◆ **TEXT SECTION**
= = =

Driving the AI Promise With Trust
- By Gavin Barfield, Salesforce
- January 15, 2024
Staggering advances in AI innovation have resulted in a paradigm shift, revolutionizing how businesses operate and interact with customers. Amidst this rapid growth in the potential and accessibility of AI, concerns and questions have also emerged about the data used to deliver on the very promises of these innovations. Headlines about security breaches, inappropriate surveillance, and misuse of personal data, have left society conflicted on the trustworthiness of such technology. Coupled with growing concerns around misinformation bias, and a lack of transparency, AI has increasingly placed trust in the spotlight.
Customers want to know where, how, and what data is being used, and be reassured that their data is adequately secured and protected. They also want to be assured that generative AI is being used ethically and responsibly.
As the adage goes: “Trust is hard to gain and easy to lose.” We are now at an important juncture to explore a paramount question: how can businesses build trust with their customers, employees, partners and investors amidst rapid innovation?
As custodians of customer data for over 24 years, Salesforce has always held trust as our highest value. As we move into this new era of AI, we must relook our approach from two main perspectives: embedding trusted technology and building a culture of trust amongst employees and stakeholders.
Empowerment with trusted technology
Embedding trusted technology requires three main aspects that work in tandem: ensuring the technology deployed is developed responsibly and ethically, making it free of bias and toxicity, and built upon a strong data foundation.
The first two pillars go hand in hand and are critical to deploying AI effectively. Any AI tool that has been developed with ethical frameworks and guardrails in mind should be free of bias, toxicity, and harmful outputs. This builds consumers’ confidence and trust in the AI tools being used.
But this requires a strong data foundation. After all, AI is only as good as the data it’s trained on. If the data that generative AI models are grounded in are biased, inaccurate, or incomplete, outputs will naturally reflect these flaws — with potentially dangerous consequences beyond just propagating existing biases.
As the bulk of data that organisations use belongs to their customers, they need to respect data sources and ensure they have their customers’ consent. For this reason, we developed Einstein Trust Layer, a new industry standard for trusted enterprise AI that ensures customers’ critical data remains just that - theirs, rather than ours to use.
With secure data retrieval and sensitive data masking, customers can reap the benefits of generative AI while maintaining privacy, security, and data governance controls.
Ultimately, investing in ethically and responsibly developed tools will give both employees and customers the confidence and capabilities needed to optimize the potential of the technology used, and helps anticipate and mitigate risks from the get-go.
Tackling the trust gap starts from within
Building a culture of trust among employees and stakeholders forms an equally important part of the equation. Businesses may already be implementing or even developing new technologies, but is the workforce ready to use them effectively and safely?

= = =

◆ **REQUIRED WORK**
**a)** Rewrite the article on trust in AI from "The first two" to "propagating existing biases.", changing "guardrails" to "safeguards".
**b)** Resume the article on trust in AI from its last sentence.
The material after the article on trust in AI is not needed.

◆ **DATASET RECORDS**
= = =

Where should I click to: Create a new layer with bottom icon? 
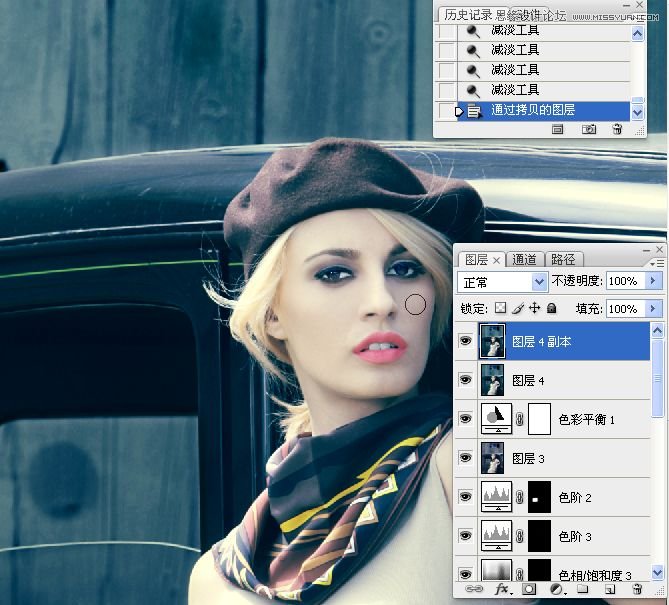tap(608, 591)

= = =

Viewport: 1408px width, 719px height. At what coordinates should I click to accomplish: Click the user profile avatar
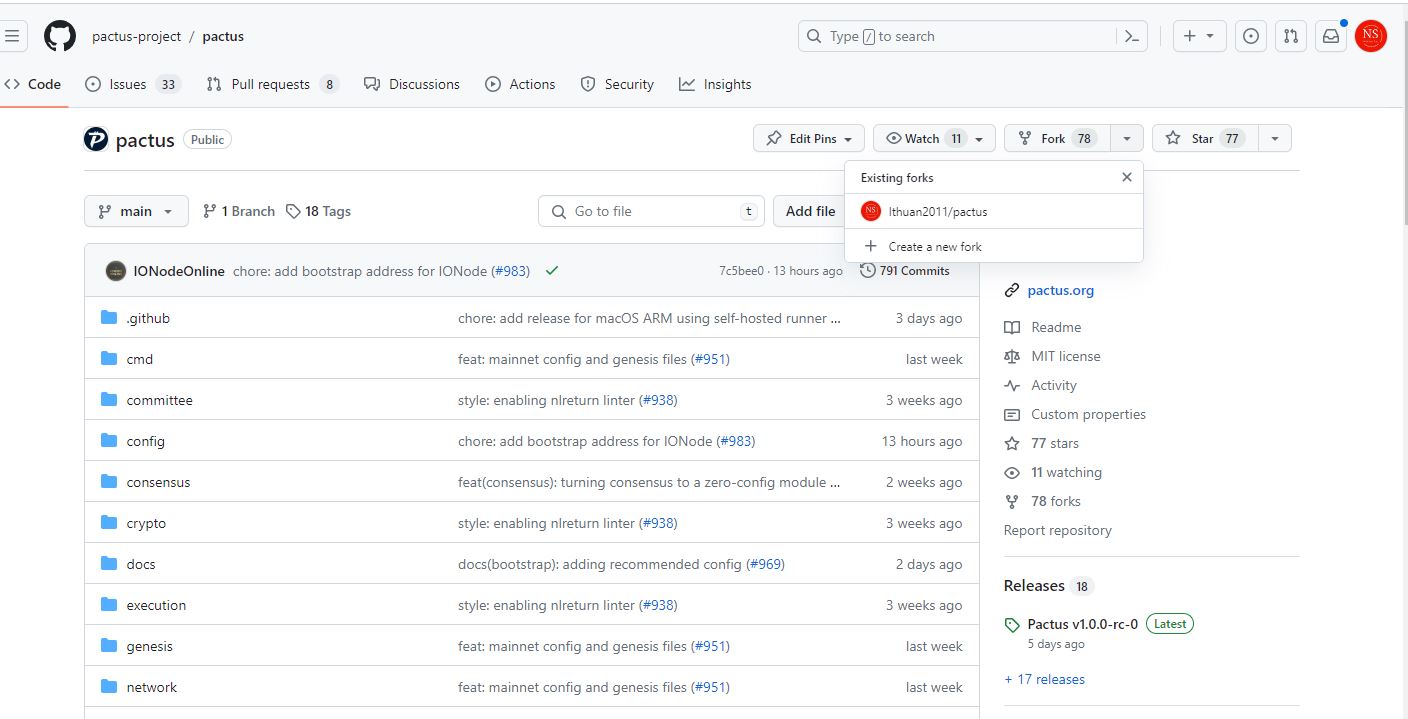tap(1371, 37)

= = =

◆ **EXPECTED RESPONSES**
**a)**
The first two pillars go hand in hand and are critical to deploying AI effectively. Any AI tool that has been developed with ethical frameworks and safeguards in mind should be free of bias, toxicity, and harmful outputs. This builds consumers’ confidence and trust in the AI tools being used.
But this requires a strong data foundation. After all, AI is only as good as the data it’s trained on. If the data that generative AI models are grounded in are biased, inaccurate, or incomplete, outputs will naturally reflect these flaws — with potentially dangerous consequences beyond just propagating existing biases.

**b)**
Recent research with YouGov found that Singapore workers are using generative AI at work, albeit with a limited understanding of AI ethics and safety, leading to questionable generative AI use. Among Singapore workers who are already using and experimenting with generative AI, 76% are presenting AI’s work as their own, and over 90% were not able to identify all the actions associated with using AI ethically or safely.
Instilling trust goes far beyond just adopting the newest and safest technologies. These will still require constant oversight and the skillsets to utilize them effectively. 63% of Singapore workers have not received training on how to use generative AI ethically and safely, while 78% say their companies do not have clearly defined policies on how generative AI can be used for work. Companies will need to listen to their stakeholders and develop clear, actionable frameworks, to provide targeted training and tools for employees to use AI responsibly and ethically. This is imperative in instilling confidence and trust within employees and will also have a ripple effect that trickles down to customers, regulators, and other important stakeholders.
Additionally, to foster trust on a broader scale, the value of wide-scale cooperation is undeniable. Engaging other industry leaders, regulators and stakeholders in the ecosystem will be crucial to advancing responsible AI public policies that have far-reaching impacts on trust levels. One such example is the AI Verify Foundation launched earlier this year, which aims to support the development of AI testing frameworks, standards and best practices.
While we are just at the beginning of the generative AI journey, it is clear that trust is a crucial aspect we must not overlook. Every aspect of a company that is disrupted by technology represents an opportunity to gain or lose trust with customers, employees, investors, or regulators. Therefore, leaders must embed values and principles that build a foundation of trust across their organization’s culture, technology, people, and processes. Only then will we be able to harness the power of innovation and set ourselves up for long-term success.